Condition - "the central instrument in a contract. A condition (1) invests or divests the rights and duties of the parties to the contract, or (2) stipulates that the occurrence or nonoccurrence of a certain event creates or terminates a contract". Breach of a condition constitutes breach of the contract, and entitles the aggrieved party to call for setting aside (rescission) of the contract, and to claim for damages.
Warranty - " an assurance or promise in a contract, the breach of which may give rise to a claim for damages.
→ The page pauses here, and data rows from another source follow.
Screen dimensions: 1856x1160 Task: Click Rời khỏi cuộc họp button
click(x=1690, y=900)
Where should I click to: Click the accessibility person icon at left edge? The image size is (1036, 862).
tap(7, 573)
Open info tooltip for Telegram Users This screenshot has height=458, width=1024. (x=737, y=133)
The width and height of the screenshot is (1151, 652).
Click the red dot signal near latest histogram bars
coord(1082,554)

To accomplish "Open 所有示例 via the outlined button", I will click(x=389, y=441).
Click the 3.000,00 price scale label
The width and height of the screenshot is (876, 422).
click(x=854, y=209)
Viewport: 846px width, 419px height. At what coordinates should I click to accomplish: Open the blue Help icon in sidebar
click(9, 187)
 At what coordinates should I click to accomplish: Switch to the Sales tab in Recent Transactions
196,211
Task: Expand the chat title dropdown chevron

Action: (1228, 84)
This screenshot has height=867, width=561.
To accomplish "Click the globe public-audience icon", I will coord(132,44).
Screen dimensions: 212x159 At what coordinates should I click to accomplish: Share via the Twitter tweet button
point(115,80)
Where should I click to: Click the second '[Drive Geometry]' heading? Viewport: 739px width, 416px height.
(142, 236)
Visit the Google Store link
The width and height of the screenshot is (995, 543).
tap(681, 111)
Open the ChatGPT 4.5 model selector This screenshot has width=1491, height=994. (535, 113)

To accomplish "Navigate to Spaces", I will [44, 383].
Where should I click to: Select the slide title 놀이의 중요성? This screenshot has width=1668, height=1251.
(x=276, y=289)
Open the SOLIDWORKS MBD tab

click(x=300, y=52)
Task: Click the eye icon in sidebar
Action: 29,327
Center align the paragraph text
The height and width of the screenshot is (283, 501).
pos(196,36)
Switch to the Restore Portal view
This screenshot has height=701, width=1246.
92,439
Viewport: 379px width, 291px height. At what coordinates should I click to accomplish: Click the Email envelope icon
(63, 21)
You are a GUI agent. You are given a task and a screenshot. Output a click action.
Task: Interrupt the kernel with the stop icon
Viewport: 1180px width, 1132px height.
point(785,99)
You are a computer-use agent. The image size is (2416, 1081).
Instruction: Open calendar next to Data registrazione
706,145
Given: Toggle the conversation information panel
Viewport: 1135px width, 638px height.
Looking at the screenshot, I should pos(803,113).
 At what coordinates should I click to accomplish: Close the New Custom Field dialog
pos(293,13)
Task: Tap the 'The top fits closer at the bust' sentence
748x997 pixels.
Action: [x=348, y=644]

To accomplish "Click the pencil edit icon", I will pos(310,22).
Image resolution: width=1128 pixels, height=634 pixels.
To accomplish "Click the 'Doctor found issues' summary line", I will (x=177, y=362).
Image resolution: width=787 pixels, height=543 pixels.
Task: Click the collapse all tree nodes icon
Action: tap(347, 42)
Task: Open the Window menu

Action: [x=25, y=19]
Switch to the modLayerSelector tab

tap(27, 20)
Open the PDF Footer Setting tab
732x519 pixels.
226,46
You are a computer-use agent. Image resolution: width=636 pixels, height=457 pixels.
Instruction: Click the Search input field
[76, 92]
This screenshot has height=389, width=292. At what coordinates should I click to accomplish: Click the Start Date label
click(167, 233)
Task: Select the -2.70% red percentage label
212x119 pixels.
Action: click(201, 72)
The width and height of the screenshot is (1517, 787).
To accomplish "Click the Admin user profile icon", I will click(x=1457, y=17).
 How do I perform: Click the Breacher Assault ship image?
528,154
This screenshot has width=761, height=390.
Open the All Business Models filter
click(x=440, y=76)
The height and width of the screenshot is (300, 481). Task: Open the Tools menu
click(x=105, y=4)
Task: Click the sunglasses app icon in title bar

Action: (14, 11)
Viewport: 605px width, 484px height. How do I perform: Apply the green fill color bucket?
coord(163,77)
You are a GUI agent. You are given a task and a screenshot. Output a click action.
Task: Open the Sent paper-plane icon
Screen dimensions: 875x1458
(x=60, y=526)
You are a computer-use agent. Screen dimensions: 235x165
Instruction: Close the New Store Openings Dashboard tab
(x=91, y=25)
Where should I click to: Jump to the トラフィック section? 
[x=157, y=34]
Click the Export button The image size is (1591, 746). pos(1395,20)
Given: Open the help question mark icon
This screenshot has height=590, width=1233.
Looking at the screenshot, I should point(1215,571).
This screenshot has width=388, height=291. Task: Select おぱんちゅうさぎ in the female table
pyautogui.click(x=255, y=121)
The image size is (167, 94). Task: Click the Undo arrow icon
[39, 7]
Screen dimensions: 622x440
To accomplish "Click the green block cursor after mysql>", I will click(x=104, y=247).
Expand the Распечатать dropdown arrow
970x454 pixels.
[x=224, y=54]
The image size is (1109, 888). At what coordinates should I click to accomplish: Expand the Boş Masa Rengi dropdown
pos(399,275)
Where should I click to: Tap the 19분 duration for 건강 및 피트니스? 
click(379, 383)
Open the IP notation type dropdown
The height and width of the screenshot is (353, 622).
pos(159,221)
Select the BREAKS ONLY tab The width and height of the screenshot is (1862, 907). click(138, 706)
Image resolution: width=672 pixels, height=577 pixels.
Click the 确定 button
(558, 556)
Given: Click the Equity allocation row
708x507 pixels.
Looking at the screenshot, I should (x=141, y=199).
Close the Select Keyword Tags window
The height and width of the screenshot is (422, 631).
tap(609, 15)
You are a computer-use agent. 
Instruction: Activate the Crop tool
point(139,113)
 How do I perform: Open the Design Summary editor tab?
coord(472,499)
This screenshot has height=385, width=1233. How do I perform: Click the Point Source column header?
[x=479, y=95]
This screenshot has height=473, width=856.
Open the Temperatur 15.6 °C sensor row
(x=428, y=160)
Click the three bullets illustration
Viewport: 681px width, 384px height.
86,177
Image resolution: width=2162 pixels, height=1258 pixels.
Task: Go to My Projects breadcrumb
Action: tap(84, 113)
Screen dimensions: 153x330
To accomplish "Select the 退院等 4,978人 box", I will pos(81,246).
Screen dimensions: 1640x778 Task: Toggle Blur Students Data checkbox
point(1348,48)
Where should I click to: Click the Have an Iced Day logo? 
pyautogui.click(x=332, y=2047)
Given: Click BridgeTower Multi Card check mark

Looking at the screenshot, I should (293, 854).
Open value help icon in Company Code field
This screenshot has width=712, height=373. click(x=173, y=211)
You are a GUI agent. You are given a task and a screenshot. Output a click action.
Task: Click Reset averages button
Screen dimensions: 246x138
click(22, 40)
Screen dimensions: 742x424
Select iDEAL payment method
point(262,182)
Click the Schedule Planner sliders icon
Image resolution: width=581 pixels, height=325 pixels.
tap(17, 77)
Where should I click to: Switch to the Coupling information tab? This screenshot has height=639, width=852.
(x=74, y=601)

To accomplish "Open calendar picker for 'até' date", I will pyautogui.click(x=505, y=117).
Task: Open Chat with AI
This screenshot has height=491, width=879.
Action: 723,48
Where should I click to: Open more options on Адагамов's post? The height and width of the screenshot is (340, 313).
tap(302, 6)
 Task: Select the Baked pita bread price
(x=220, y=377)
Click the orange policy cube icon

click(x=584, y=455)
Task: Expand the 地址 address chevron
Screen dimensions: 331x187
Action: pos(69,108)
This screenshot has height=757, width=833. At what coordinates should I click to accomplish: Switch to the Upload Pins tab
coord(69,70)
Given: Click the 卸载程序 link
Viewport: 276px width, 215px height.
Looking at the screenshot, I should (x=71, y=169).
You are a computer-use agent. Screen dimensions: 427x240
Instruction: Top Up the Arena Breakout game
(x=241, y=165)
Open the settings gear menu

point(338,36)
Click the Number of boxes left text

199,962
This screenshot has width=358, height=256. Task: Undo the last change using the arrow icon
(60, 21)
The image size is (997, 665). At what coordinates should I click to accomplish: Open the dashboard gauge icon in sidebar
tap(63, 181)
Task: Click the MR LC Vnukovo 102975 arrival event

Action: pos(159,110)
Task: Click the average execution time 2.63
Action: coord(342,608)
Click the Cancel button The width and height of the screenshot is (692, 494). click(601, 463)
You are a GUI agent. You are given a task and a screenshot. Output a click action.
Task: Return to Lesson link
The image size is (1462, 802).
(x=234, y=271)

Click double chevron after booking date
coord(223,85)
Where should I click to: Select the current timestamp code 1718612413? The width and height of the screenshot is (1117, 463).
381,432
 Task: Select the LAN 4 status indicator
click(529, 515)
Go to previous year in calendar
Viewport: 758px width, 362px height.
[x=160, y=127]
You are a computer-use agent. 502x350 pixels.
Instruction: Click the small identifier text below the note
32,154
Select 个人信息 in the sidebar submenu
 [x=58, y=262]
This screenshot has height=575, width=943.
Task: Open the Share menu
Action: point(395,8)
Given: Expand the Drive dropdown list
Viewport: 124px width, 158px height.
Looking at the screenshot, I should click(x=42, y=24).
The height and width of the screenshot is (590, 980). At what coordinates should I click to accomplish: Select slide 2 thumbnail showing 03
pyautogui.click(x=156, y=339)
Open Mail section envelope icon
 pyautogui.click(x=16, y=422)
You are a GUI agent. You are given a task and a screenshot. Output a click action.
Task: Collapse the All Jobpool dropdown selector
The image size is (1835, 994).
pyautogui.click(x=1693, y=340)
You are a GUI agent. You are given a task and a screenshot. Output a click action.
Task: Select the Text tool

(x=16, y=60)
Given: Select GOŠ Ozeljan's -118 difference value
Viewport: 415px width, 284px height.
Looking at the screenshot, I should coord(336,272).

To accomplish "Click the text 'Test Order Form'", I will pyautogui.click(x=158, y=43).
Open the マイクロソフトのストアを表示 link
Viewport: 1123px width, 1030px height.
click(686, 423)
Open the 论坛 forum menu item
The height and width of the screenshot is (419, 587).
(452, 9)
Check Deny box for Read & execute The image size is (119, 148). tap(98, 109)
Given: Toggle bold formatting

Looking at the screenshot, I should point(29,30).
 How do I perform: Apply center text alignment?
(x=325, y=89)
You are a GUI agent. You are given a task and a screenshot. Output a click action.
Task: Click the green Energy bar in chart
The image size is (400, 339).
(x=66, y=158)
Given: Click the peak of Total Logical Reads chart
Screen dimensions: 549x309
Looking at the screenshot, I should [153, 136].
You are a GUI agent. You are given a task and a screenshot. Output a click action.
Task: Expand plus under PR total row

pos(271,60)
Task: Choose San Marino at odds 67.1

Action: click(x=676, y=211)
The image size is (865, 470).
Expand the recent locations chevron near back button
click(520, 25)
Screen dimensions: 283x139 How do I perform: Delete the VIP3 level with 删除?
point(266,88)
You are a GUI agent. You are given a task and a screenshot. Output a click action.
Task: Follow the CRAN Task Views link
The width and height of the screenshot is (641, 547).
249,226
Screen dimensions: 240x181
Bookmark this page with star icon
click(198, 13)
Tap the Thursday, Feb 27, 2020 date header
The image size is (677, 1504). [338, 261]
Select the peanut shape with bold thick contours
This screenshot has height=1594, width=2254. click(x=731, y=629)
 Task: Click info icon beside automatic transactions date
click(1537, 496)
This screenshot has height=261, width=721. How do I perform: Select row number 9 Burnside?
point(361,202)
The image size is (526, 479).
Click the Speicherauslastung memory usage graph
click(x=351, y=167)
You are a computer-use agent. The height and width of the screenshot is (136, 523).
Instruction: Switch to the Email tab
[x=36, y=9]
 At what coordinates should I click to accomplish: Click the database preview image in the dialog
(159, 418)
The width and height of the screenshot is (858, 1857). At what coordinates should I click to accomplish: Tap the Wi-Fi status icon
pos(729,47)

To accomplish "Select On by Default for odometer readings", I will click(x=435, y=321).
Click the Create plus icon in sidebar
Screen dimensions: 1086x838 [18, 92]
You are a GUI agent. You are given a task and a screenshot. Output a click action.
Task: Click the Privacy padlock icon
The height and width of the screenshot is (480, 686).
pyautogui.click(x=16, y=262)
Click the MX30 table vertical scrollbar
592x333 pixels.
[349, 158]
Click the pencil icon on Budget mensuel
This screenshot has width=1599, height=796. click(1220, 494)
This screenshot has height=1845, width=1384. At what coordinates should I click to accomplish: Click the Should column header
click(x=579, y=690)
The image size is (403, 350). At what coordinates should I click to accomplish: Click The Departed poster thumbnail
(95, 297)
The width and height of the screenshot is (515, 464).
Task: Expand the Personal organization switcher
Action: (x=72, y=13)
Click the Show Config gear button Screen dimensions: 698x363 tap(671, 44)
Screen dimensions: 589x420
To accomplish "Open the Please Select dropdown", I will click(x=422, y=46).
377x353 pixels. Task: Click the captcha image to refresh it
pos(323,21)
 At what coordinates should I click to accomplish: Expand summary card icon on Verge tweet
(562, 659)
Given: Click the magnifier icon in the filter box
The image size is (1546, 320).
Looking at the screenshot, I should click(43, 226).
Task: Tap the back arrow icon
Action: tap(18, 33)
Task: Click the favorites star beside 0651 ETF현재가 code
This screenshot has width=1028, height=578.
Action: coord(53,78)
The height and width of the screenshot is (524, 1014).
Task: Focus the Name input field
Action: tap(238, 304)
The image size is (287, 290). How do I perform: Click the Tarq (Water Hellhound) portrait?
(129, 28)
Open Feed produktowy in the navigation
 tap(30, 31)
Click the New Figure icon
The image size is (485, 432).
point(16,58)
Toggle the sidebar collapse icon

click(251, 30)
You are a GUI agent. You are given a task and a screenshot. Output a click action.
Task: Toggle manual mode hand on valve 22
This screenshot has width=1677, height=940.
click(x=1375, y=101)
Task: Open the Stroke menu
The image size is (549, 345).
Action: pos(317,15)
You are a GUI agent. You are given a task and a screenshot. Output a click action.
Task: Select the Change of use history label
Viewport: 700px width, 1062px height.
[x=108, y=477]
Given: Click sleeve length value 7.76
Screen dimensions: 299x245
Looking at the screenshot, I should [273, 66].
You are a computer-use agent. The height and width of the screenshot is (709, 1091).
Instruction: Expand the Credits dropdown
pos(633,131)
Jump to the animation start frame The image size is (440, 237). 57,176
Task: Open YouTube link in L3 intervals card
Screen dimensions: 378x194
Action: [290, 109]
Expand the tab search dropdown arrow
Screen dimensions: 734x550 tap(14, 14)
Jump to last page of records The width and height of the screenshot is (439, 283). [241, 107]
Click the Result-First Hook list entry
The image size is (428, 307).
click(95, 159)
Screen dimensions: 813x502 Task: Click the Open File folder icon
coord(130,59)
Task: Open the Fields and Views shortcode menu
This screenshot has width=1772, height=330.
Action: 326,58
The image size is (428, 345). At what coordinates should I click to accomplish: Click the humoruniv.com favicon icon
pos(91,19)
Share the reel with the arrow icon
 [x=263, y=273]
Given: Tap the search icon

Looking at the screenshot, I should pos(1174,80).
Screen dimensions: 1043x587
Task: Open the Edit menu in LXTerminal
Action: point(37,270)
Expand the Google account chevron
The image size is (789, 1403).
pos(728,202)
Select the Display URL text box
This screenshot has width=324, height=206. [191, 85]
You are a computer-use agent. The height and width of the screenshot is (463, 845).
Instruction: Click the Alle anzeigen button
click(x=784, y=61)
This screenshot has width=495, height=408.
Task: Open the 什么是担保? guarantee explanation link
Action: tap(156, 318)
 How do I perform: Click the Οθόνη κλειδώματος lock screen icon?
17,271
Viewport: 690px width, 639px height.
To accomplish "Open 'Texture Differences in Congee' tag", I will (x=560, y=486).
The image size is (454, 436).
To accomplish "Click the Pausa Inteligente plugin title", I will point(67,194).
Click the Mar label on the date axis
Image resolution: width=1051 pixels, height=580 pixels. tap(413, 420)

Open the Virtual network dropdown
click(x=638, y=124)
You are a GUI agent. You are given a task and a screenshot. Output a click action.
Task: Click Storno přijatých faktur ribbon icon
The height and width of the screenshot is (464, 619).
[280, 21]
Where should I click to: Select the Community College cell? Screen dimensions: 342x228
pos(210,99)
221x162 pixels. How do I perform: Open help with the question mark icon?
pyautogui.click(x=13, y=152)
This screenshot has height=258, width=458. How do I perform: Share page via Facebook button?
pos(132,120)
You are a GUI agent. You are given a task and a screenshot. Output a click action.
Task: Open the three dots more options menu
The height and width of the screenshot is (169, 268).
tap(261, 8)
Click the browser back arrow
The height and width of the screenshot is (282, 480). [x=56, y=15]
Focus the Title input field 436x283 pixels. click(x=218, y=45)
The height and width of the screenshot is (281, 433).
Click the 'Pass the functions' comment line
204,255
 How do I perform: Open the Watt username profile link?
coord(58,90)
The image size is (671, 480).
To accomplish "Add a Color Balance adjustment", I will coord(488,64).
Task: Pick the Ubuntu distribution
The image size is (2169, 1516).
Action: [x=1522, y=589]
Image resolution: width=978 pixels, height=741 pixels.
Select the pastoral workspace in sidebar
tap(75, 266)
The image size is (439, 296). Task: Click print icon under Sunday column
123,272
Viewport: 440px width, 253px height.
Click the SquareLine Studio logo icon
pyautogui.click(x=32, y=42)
It is essentially a minor term of a contract ". Mostly, used in variety commercial situations, f.ex. insurance business, transactions or real estate.
Innominate terms - "an implied term of a contract which is neither classed as a condition or a warranty but somewhere in between." Contractual term the breach of which does not automatically discharge the innocent party from its obligations under the contract or entitle an injured party to damages. A court or an arbitrator must evaluate the seriousness of the breach and its effects before any such decision can be made.
Hong Kong Fir Shipping v Kovasaki Kisen Kaisha Ltd  - case commentary:
A ship was chartered to the defendants for a 2 year period. The agreement included a term that the ship would be seaworthy throughout the period of hire. The problems developed with the engine of the ship and the engine crew were incompetent. Consequently the ship was out of service for a 5 week period and then a further 15 week period. The defendants treated this as a breach of condition and ended the contract. The claimants brought an action for wrongful repudiation arguing the term relating to seaworthiness was not a condition of the contract.
The case created the concept of an innominate term. The Court of Appeal agreed, asking whether the breach had resulted in the defendants being deprived of the whole of the benefit they were entitled to under the contract. This was not the case and the breach did not justify termination. The remedy for breach of an innominate term depends on the nature of the breach. If the claimant has lost the whole of the benefit of the contract he will be entitled to treat the contract as repudiated and claim damages. If not, he will be entitled to damages only.